■ Task prompt:
In the material below, find the line containing "Quote from: RogueFarmer" and the line containing "RogueFarmer (51, 154)", then reproduce exactly both of them and every line between, and nothing else.

== Input data ==

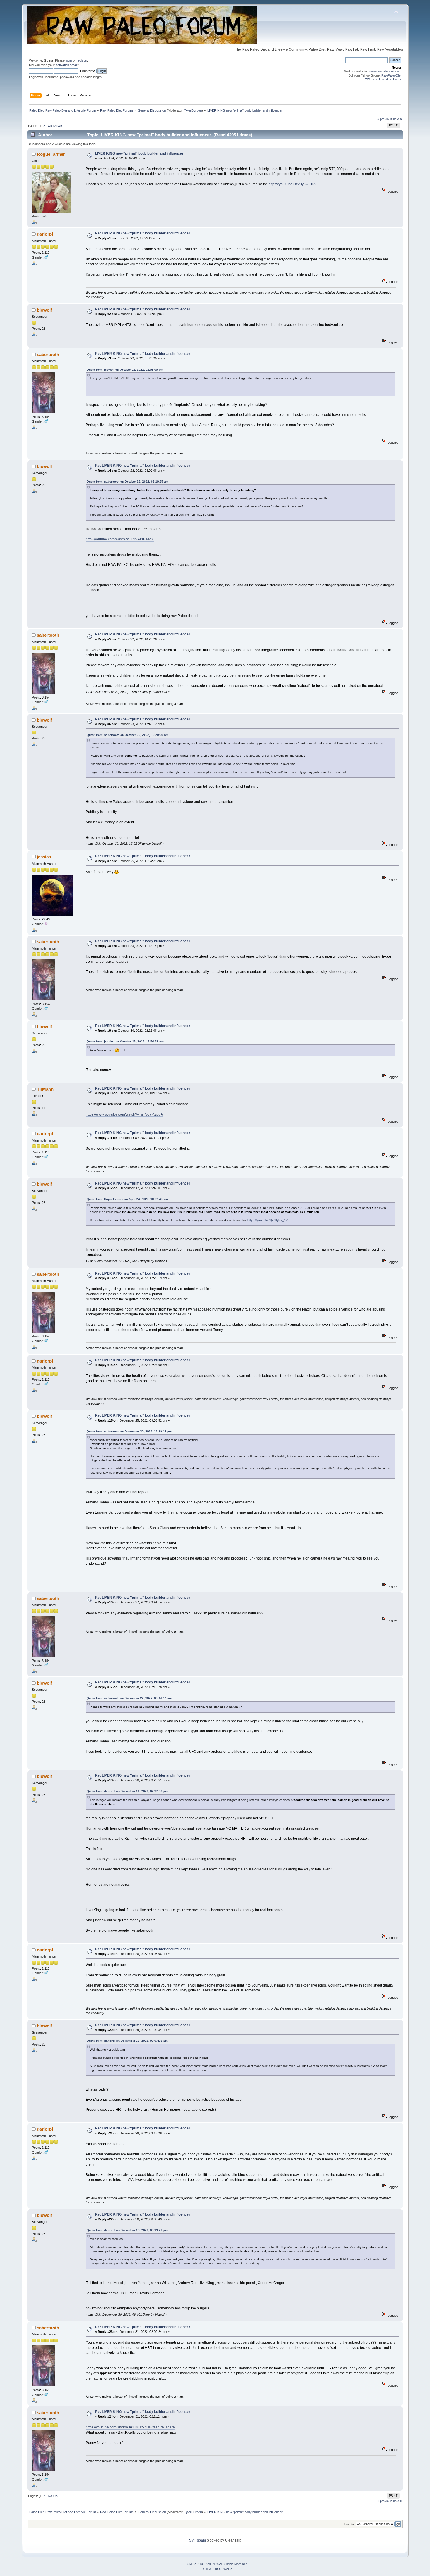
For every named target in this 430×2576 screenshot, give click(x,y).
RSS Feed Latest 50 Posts (382, 79)
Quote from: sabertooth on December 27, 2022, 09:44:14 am (129, 1698)
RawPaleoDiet (391, 75)
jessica (44, 856)
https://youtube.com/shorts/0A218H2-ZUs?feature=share (130, 2427)
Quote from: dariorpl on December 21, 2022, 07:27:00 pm (127, 1791)
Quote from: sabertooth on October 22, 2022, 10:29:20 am (127, 735)
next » (397, 119)
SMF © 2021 (214, 2563)
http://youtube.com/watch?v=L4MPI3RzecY (120, 539)
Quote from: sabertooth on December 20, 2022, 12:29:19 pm (129, 1431)
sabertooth (48, 354)
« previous (384, 119)
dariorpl (45, 233)
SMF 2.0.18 (195, 2563)
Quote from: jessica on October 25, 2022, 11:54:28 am (125, 1041)
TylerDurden (193, 110)
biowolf (44, 309)
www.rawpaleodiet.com (385, 71)
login (69, 60)
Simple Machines (235, 2563)
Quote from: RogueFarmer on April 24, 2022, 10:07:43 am (127, 1199)
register (82, 60)
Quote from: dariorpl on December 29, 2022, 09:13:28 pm (127, 2230)
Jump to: (349, 2524)
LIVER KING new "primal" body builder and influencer (139, 153)
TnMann (45, 1089)
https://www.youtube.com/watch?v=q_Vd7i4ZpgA (124, 1114)
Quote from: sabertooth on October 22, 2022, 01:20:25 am (127, 481)
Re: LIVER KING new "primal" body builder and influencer (142, 233)
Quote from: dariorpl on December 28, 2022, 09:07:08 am (127, 2040)
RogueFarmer (51, 154)
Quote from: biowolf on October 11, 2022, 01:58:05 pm (125, 369)
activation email (66, 65)
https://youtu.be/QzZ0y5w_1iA (292, 184)
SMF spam (197, 2540)
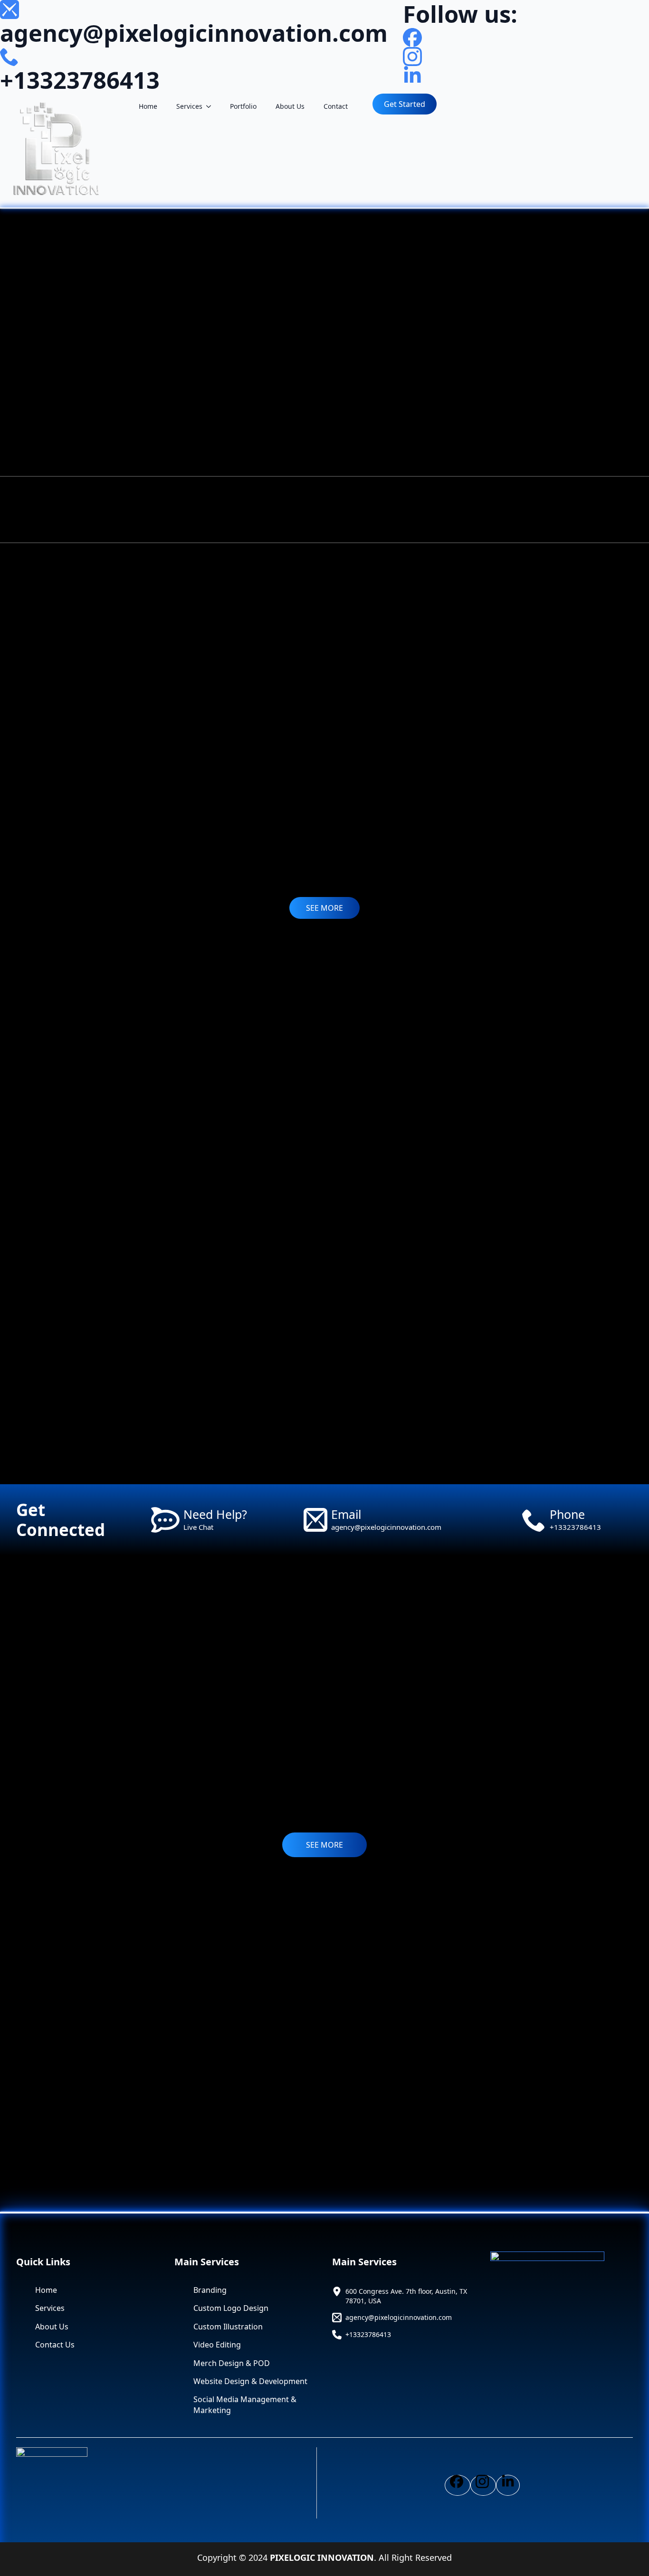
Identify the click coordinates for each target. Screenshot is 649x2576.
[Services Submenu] (211, 106)
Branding (210, 2290)
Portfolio (243, 106)
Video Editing (217, 2344)
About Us (290, 106)
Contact (336, 106)
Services (189, 106)
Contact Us (55, 2344)
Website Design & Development (250, 2381)
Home (148, 106)
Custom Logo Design (230, 2308)
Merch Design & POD (231, 2363)
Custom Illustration (228, 2326)
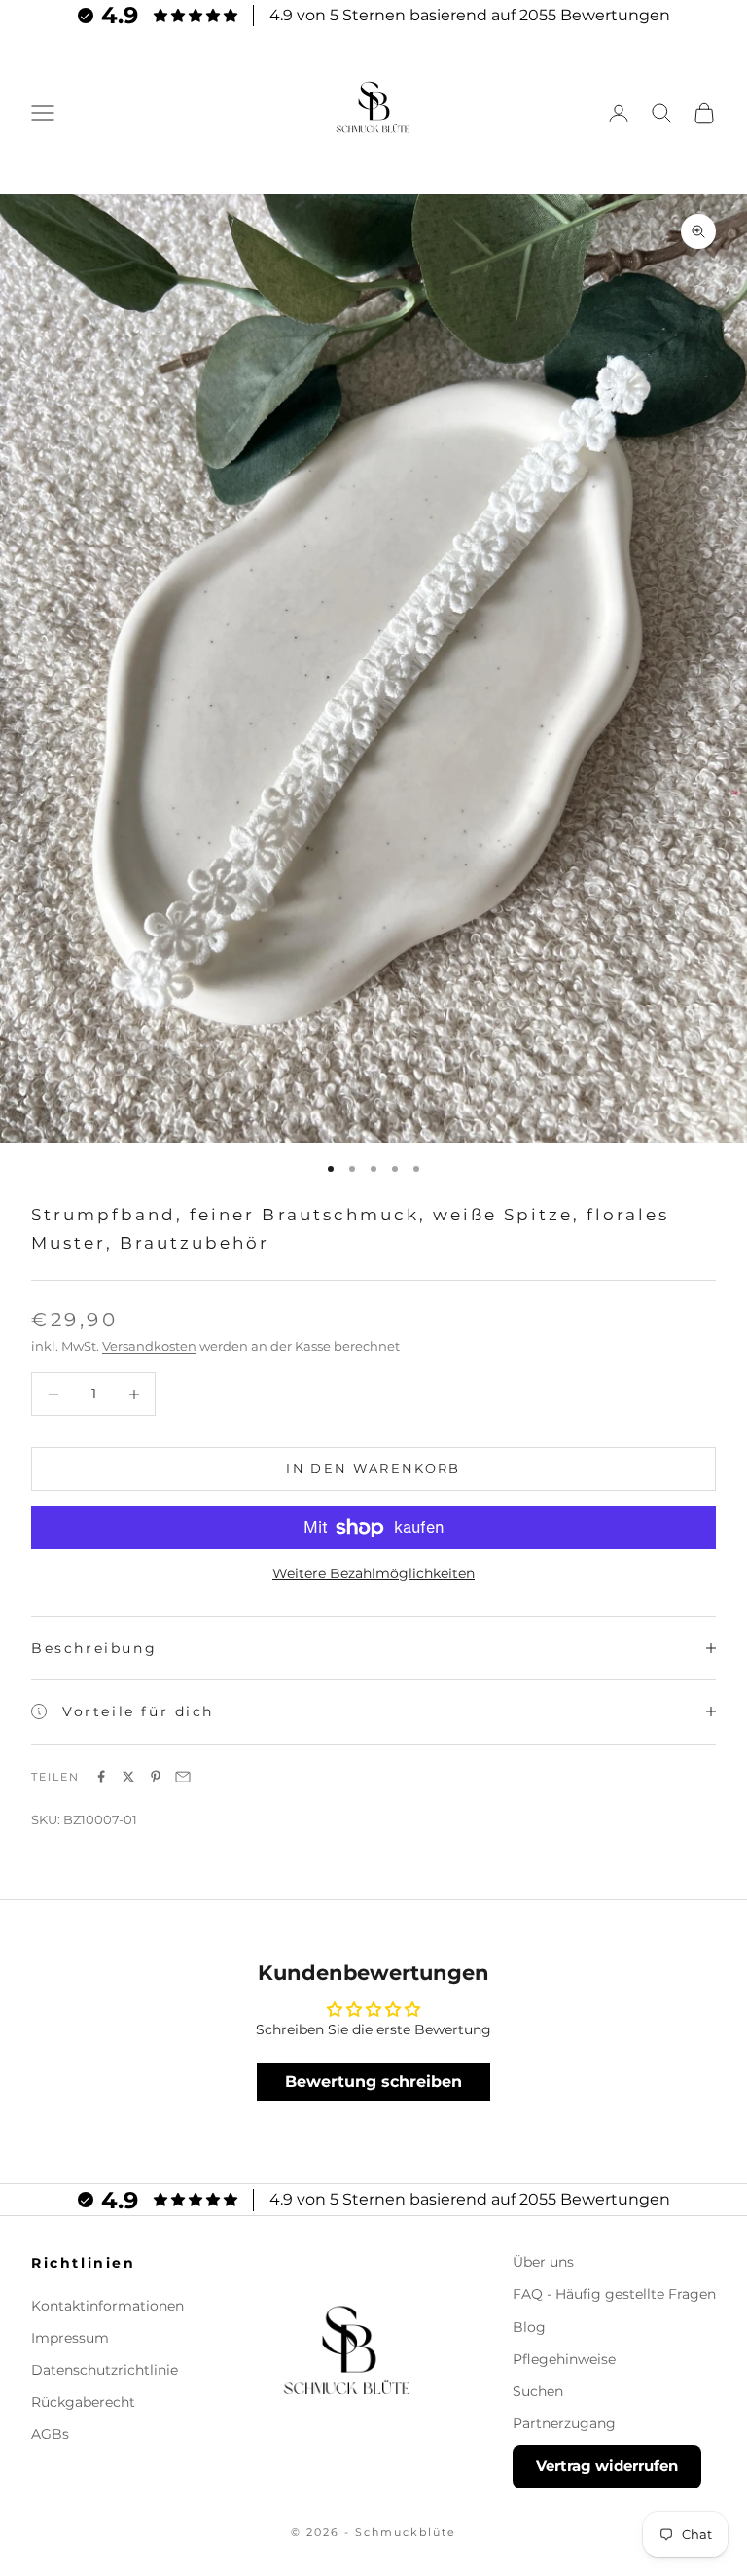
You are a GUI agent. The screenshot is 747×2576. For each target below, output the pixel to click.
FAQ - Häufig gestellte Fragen (614, 2294)
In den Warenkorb (373, 1468)
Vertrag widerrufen (607, 2465)
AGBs (50, 2434)
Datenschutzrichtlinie (104, 2370)
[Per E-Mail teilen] (183, 1776)
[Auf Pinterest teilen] (155, 1776)
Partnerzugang (564, 2423)
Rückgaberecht (83, 2402)
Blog (529, 2327)
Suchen (538, 2391)
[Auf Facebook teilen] (101, 1776)
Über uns (543, 2262)
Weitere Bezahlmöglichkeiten (373, 1573)
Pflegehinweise (564, 2359)
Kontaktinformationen (107, 2305)
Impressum (70, 2338)
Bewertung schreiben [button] (373, 2081)
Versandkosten (149, 1346)
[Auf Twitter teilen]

===

■ Answer to this exercise:
Quote from: RogueFarmer on April 24, 2022, 10:07:43 am (127, 1199)
register (82, 60)
Quote from: dariorpl on December 29, 2022, 09:13:28 pm (127, 2230)
Jump to: (349, 2524)
LIVER KING new "primal" body builder and influencer (139, 153)
TnMann (45, 1089)
https://www.youtube.com/watch?v=q_Vd7i4ZpgA (124, 1114)
Quote from: sabertooth on October 22, 2022, 01:20:25 am (127, 481)
Re: LIVER KING new "primal" body builder and influencer (142, 233)
Quote from: dariorpl on December 28, 2022, 09:07:08 am (127, 2040)
RogueFarmer (51, 154)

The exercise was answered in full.